FILE PHOTO: A man wearing protective face mask, following an outbreak of the coronavirus disease (COVID-19), walks in front of a stock quotation board outside a brokerage in Tokyo, Japan, March 10, 2020. REUTERS/Stoyan Nenov

Dutch Prime Minister Mark Rutte said EU leaders were making progress but warned discussions could still fall apart, while summit chairman Charles Michel urged them to make one last push on “mission impossible”.

European markets were set to open higher with pan-region EuroSTOXX 50 futures, German DAX futures, and FTSE futures all trading up 0.2%, reversing earlier losses during Asia trade.

In the United States, E-mini futures for the S&P 500 were down 0.5%.

“The commitment by EU leaders in extending talks, and reports of further talks if no agreement is reached today, shows the desire to have the recovery fund in some form,” said NAB analyst Tapas Strickland.

However, it was likely to be “a very long and winding road” before a deal is reached, he added.

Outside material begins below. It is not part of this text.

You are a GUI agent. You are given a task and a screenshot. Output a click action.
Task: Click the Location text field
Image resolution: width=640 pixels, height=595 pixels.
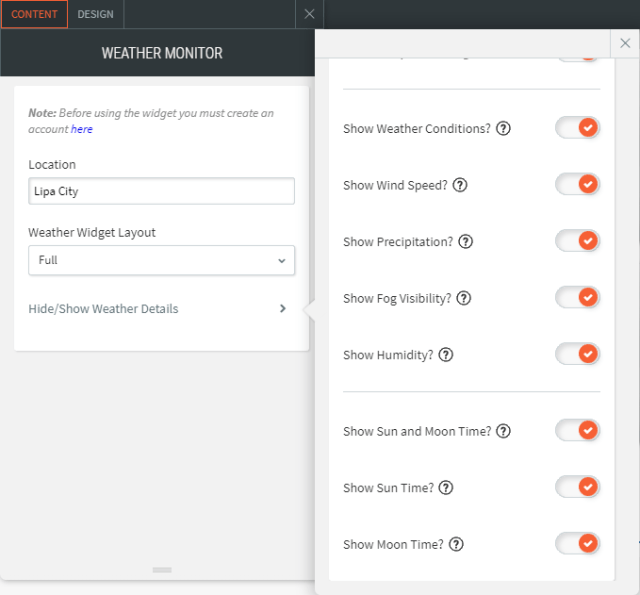161,191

EU leaders are at odds over how to carve up a vast recovery fund designed to help haul Europe out of its deepest recession since World War Two, and what strings to attach for countries it would benefit.

Diplomats said it was possible that they would abandon the summit and try again for an agreement next month.

The euro rose above $1.1452 to its highest levels since March.

“This is what we’re so used to from Europe … it was always going to be a very controversial programme where they needed to be seen defending the interests of the individual sovereigns. Ultimately there will be a deal and the market knows that,” said Chris Weston, head of research at Pepperstone in Melbourne.

In Asia, MSCI’s broadest index of Asia-Pacific shares outside Japan rose 0.3%, reversing loses earlier in the day, with Chinese markets rising more than 2%.

China stocks jumped 2.5%, led by financial firms, after regulators moved to bolster the market by lifting the equity investment cap for insurers and encouraging mergers and acquisitions among brokerages and mutual fund houses.

Australia’s S&P/ASX 200 index dropped 0.5% after authorities warned that a surge in COVID-19 cases in the country’s second most populous state could take weeks to tame.

More than 14 million people have been infected by the novel coronavirus globally and nearly 602,000 have died, according to a Reuters tally.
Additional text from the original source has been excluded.